Chronic back pain, as most chronic diseases, require a comprehensive treatment strategy and will not resolve with simple physiotherapy. Research supports the importance of planning and coordinating your treatment plan with a team of healthcare providers to achieve better outcomes
Back pain conditions have features that differentiate them from other health conditions. For example, diagnosis is challenging in many causes of back pain particularly when there is no lesion or injury detected by MRI, x-ray imaging or special tests. In many cases a lesion or injury like a disc herniation for example may not even be the cause of back pain. Additionally, most cases of back pain are multi-factorial, meaning back pain may involve many factors including psychological, social and neuropsychological factors. Management of back pain thus requires a high level of expertise that can respond to these multiple challenges. This high level of expertise necessitates an experienced spine care provider who can offer a clear diagnosis for your condition and provide a treatment strategy to directly address your condition. For instance for many back conditions, i.e. disc herniations and spinal stenosis, it is not enough for a health care provider to provide one intervention repeatedly like acupuncture, spinal manipulation or massage therapy. These interventions will only address a small component of the problem and therefore only offer temporary pain relief. Your condition may require a thought out plan that includes sessions of varying interventions or interventions from multiple experts for a particular period of time.

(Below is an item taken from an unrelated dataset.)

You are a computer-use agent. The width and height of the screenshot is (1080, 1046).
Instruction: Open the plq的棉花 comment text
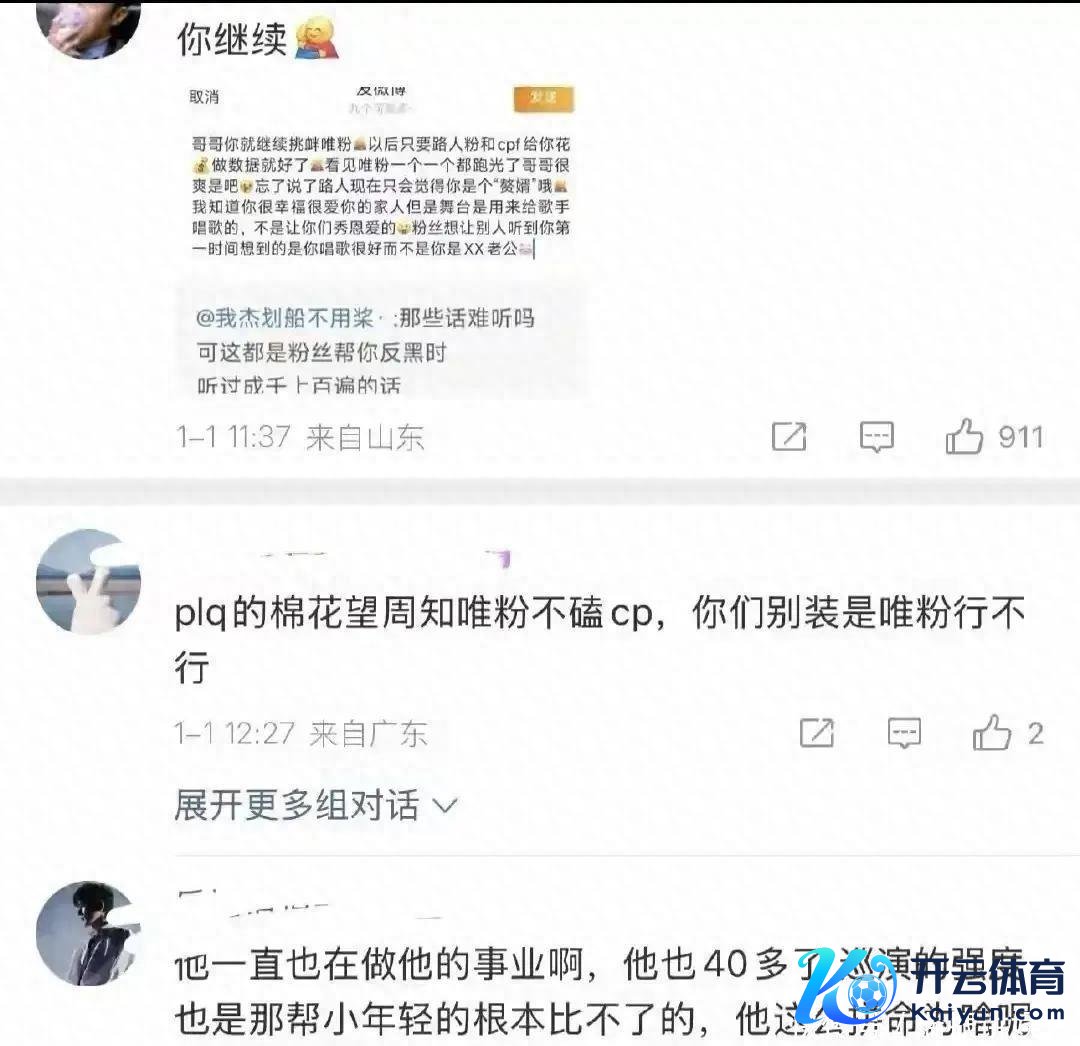[599, 639]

Look for a Spine Care Provider with the Following Necessary Skills:
• skills in diagnosis
• skills in the management of different patient populations
• wide range understanding of complex nature of spinal pain with psychological factors
• ability to detect and manage psychological factors
• appreciation in minimalism of treatment in spine care
• an understanding of the methods, techniques and indications of medical and surgical procedures
• a unique understanding of work related spinal disorders
• a unique understanding of motor vehicle accident related spinal disorders and injuries
• public health perspective and co-morbidity relationship with diabetes, hypertension, obesity, dementia and depression
• the ability to coordinate the efforts of a variety of providers; case management
• the ability to follow patients over the long term to monitor and treat re-occurrence and educate patients in self-management
• the ability to performance manage and assess outcome measures
The research is clear that some cases of back pain tend to reoccur and persist if a comprehensive solution is not delivered by expert in spine care. Due to its complex nature, a comprehensive approach is recommended to effectively manage back pain including emphasis on pain management; patient education, regeneration and repair; lifestyle modification, psychological factors and functional rehabilitation. This approach ensures long lasting restorative effects with fewer treatment visits and less overall costs.